Zika virus is primarily transmitted through Aedes aegypti mosquitoes. Although the disease is largely asymptomatic or results in mild symptoms in adults, it causes developmental disorders in newborn babies if their mothers are infected during early pregnancy. Currently, the virus is circulating in more than 87 countries, infecting thousands of people annually, necessitating better testing and control measures.
“Mosquito-borne viruses cause serious diseases, but they have similar symptoms. If you have Zika, malaria, dengue, or chikungunya, you just might show up to the doctor with a fever and they won't know why,” said Brian Cunningham (CGD Director/MMG), the Intel Alumni Endowed Chair of Electrical and Computer Engineering. “But it's important to know whether it's Zika, especially if the patient is a pregnant woman, because the consequences to a developing fetus are really severe.”
Zika virus infections are currently detected through polymerase chain reaction tests performed in a laboratory, which can amplify the genetic material of the virus, allowing scientists to detect it. In the new study, researchers used Loop-Mediated Isothermal Amplification to detect the virus in the blood samples using an approach suitable for point-of-care clinics. While PCR requires 20-40 repeated temperature shifts to amplify the genetic material, LAMP only requires one temperature—65 °C—making it easier to control. Additionally, PCR tests are very sensitive to the presence of contaminants, especially the other components in a blood sample. As a result, the sample is first purified before it can be used. On the other hand, LAMP does not require any such purification step.
A cartridge, that contains reagents required to detect the virus, is inserted into the instrument to perform the test while the instrument is clipped onto a smartphone. Once the patient adds a drop of blood, one set of chemicals break open the viruses and the blood cells within five minutes. A heater below the cartridge heats it up to 65 °C. A second set of chemicals then amplifies the viral genetic material, and the liquid inside the cartridge fluoresces bright green if the blood sample contains the Zika virus. The entire process takes 25 minutes.
“The other cool aspect is that we're doing the readout with a smartphone,” Cunningham said. “We've designed a clip-on device so that the smartphone’s rear camera is looking at the cartridge while the amplification occurs. When there's a positive reaction, you see little green blooms of fluorescence that eventually fill up the entire cartridge with green light.”

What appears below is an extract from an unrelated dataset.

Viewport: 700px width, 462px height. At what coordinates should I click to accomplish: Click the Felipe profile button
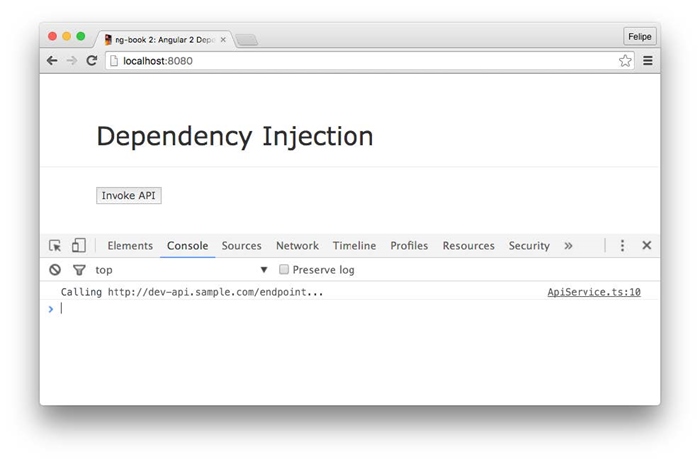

The researchers are now developing similar devices to simultaneously detect other mosquito-borne viruses and are working on making the devices even smaller. “Although our clip-on detector is pretty small, a lot of the space is taken up by the batteries. In the next version, it will be powered by the phone's battery,” Cunningham said.
The study “Smartphone clip-on instrument and microfluidic processor for rapid sample-to-answer detection of Zika virus in whole blood using spatial RT-LAMP” was published in the journal Analyst and can be found at 10.1039/d2an00438k.
The work was carried out in collaboration with Rashid Bashir (CGD/M-CELS), an Abel Bliss Professor of Engineering; Enrique Valera, a research assistant professor of bioengineering; Minh Do, a Thomas and Margaret Huang Endowed Professor of Electrical and Computer Engineering; and William King, a professor of electrical and computer engineering. The study was funded by the National Institutes of Health and the National Science Foundation Partnership for Innovation program.